My godson is still in residency as an emergency room doctor. I asked, and he told me he had not had one course specifically about geriatric matters in all of his medical training.

I also talked to him early on about studying geriatrics. He said that there are few medical schools offering geriatric training and still fewer hospitals offering geriatric residency. He chose emergency medicine, and while that is needed, I think that geriatricians are much more needed due to our aging population.

My town of 250,000 does not have a single geriatrician!

Our physician is a D.O., and we find her "whole person" training is very helpful with out maladies. We feel fortunate to have her in our corner.
While she is not per se a geriatrician, she is closer than our previous M.D.

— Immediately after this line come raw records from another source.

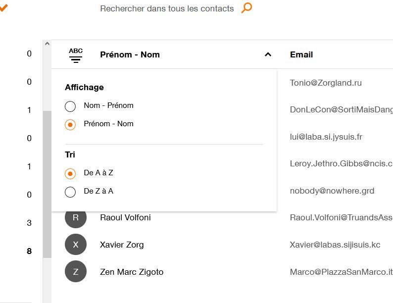This screenshot has height=303, width=393.
Task: Choose sort order De Z à A
Action: (70, 192)

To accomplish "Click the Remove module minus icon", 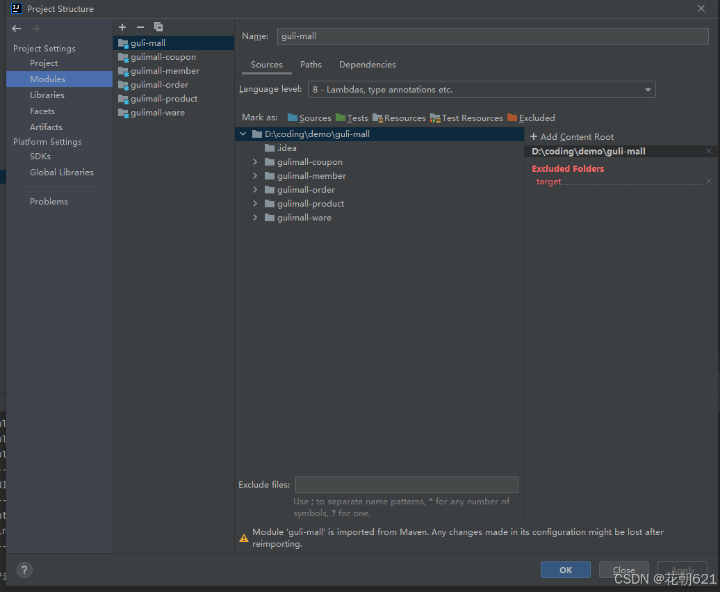I will coord(140,27).
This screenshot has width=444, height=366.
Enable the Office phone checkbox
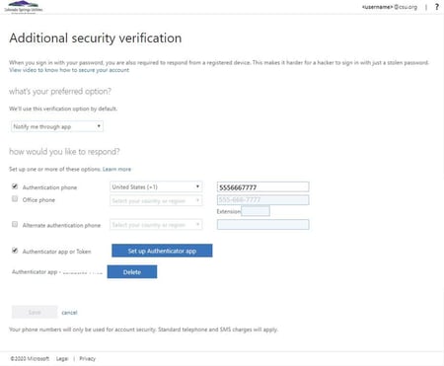15,198
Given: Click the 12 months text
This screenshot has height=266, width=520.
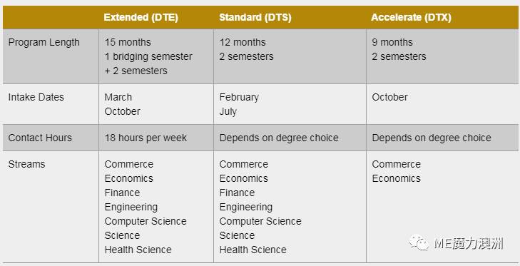Looking at the screenshot, I should [x=243, y=43].

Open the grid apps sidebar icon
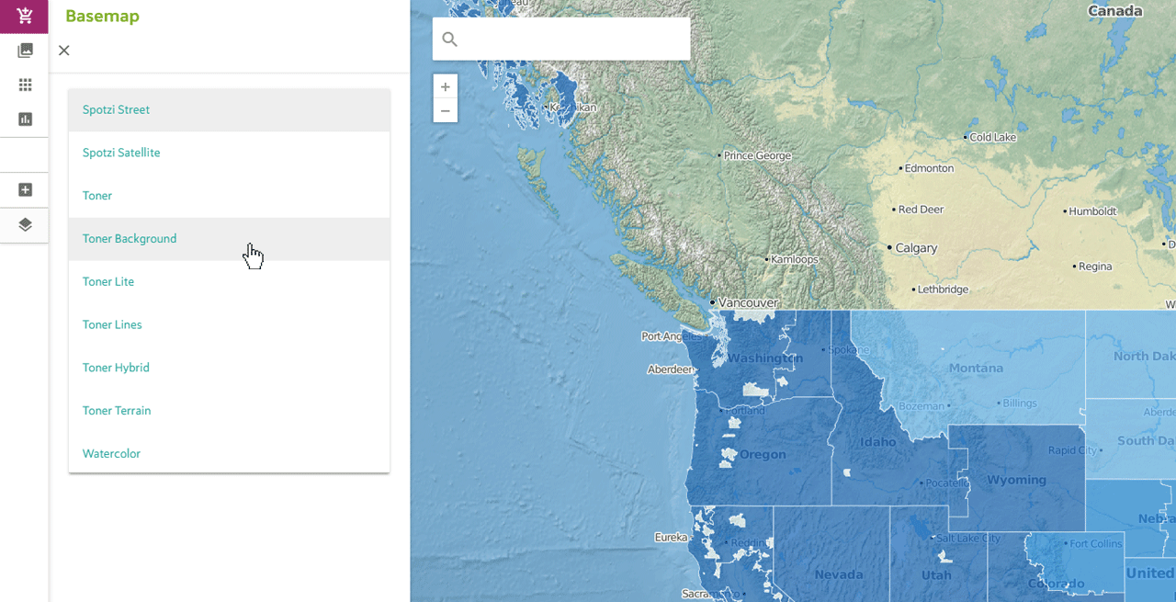click(x=25, y=85)
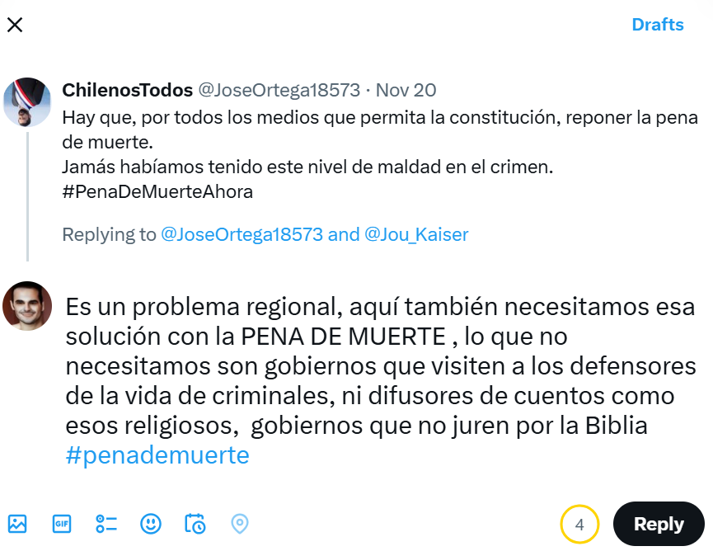
Task: Tag a location using the location pin icon
Action: 239,524
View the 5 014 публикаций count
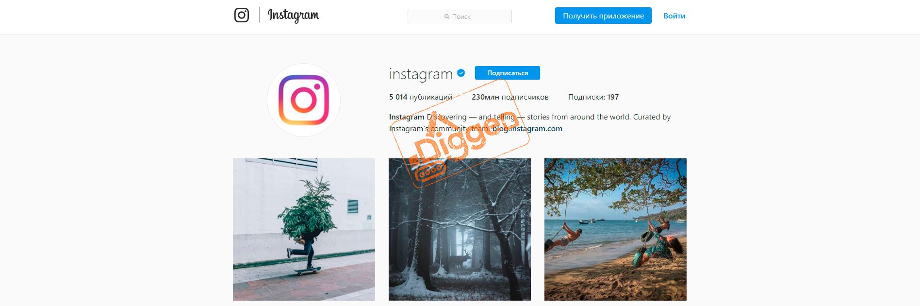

Ah, next time I have precancerous spots removed, do I get my own waiting room? How ugly a thought.

Personally, I think a better question might be – how do we get the AMA (or whoever controls these things) to adjust/change their priorities in terms of which fields of medicine are ‘promoted’. Call me a pessimist, but I seriously doubt anything can be done to change the existing situation. But there COULD be more hope for the future if whoever is in charge got on-board.

Well, duh, I guess. A for-profit medical system is going to result in doctors working for profit. #@$D#@% medical care? Well, is that news? I can't even find a primary care doc in my area who will take new patients!

Thanks for this post. I'm in my early thirties and am fascinated with the process of aging.

This is a subject near and dear to my heart. As a disclaimer, I work for the largest group of geriactric docs in the US and we get very little respect because we eat and breath, literally, caring for the aging population. Our docs have a mission to provide respect, along with care. I am lucky to be paid for doing good in a company that respects age. I am 64 and one of many so called aging people who work here. Who knew?

Usually this group focuses on the 65 plus population. It is a matter of understanding that as we age, the body changes and we are subject to some chronic conditions (those conditions or diseases that become part of our lives like arthritis, diabetes and others). Our medical director believes that its about putting life into your years not years into your life. He says the body is amazing and very forgiving and you can change how you feel by changing how you live.

Our docs decrease the number of medicines instead of increasing them cause they understand the little nuances that occur as the mind and body ages. The main difference here is that these docs get it. They know you can't treat a symptom, you treat the whole person: mind, body and spirit.

We get very little respect from the media and politicos. We're not considered "sexy" or newsy. I am the eternal optimist and believe some day people will get it. But somehow we have to influence younger docs that this is the place to practice medicine, real medicine with people who appreciate the time and treatments they get. It is more than rewarding. Its just the right thing to do and our numbers are rising!